■ Given records:
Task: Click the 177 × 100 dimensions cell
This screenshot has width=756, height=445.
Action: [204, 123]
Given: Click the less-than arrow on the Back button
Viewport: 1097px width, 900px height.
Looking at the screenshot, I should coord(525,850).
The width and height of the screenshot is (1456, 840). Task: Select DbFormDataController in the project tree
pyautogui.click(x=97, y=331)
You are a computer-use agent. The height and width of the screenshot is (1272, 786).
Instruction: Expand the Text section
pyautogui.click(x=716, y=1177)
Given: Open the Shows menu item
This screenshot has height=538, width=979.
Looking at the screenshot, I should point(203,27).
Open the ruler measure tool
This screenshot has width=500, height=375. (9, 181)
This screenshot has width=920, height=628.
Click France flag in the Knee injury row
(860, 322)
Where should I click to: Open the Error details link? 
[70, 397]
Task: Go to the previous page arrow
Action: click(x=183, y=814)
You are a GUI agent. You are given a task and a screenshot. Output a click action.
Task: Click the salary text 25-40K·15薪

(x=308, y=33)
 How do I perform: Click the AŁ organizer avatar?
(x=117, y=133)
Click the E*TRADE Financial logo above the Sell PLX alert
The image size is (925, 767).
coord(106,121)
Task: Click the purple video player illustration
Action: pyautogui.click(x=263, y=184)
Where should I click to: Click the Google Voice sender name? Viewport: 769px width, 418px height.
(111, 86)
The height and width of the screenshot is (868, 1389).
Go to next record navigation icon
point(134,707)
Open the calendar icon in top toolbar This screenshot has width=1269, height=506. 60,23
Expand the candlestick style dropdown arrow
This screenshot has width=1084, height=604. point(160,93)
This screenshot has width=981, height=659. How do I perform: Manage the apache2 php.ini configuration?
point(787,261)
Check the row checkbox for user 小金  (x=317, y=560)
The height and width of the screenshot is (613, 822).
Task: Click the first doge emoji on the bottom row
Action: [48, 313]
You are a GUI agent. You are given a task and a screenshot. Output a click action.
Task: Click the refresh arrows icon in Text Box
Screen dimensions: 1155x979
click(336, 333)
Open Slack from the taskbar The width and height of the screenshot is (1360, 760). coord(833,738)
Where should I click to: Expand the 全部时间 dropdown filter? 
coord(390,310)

■ Task instructions: Repeat the listing above exactly. Add nothing.

■ Reply to the exercise:
Task: Click the 177 × 100 dimensions cell
This screenshot has width=756, height=445.
Action: [204, 123]
Given: Click the less-than arrow on the Back button
Viewport: 1097px width, 900px height.
Looking at the screenshot, I should coord(525,850).
The width and height of the screenshot is (1456, 840). Task: Select DbFormDataController in the project tree
pyautogui.click(x=97, y=331)
You are a computer-use agent. The height and width of the screenshot is (1272, 786).
Instruction: Expand the Text section
pyautogui.click(x=716, y=1177)
Given: Open the Shows menu item
This screenshot has height=538, width=979.
Looking at the screenshot, I should point(203,27).
Open the ruler measure tool
This screenshot has width=500, height=375. (9, 181)
This screenshot has width=920, height=628.
Click France flag in the Knee injury row
(860, 322)
Where should I click to: Open the Error details link? 
[70, 397]
Task: Go to the previous page arrow
Action: click(x=183, y=814)
You are a GUI agent. You are given a task and a screenshot. Output a click action.
Task: Click the salary text 25-40K·15薪

(x=308, y=33)
 How do I perform: Click the AŁ organizer avatar?
(x=117, y=133)
Click the E*TRADE Financial logo above the Sell PLX alert
The image size is (925, 767).
coord(106,121)
Task: Click the purple video player illustration
Action: pyautogui.click(x=263, y=184)
Where should I click to: Click the Google Voice sender name? Viewport: 769px width, 418px height.
(111, 86)
The height and width of the screenshot is (868, 1389).
Go to next record navigation icon
point(134,707)
Open the calendar icon in top toolbar This screenshot has width=1269, height=506. 60,23
Expand the candlestick style dropdown arrow
This screenshot has width=1084, height=604. point(160,93)
This screenshot has width=981, height=659. How do I perform: Manage the apache2 php.ini configuration?
point(787,261)
Check the row checkbox for user 小金  (x=317, y=560)
The height and width of the screenshot is (613, 822).
Task: Click the first doge emoji on the bottom row
Action: [48, 313]
You are a GUI agent. You are given a task and a screenshot. Output a click action.
Task: Click the refresh arrows icon in Text Box
Screen dimensions: 1155x979
click(336, 333)
Open Slack from the taskbar The width and height of the screenshot is (1360, 760). coord(833,738)
Where should I click to: Expand the 全部时间 dropdown filter? 
coord(390,310)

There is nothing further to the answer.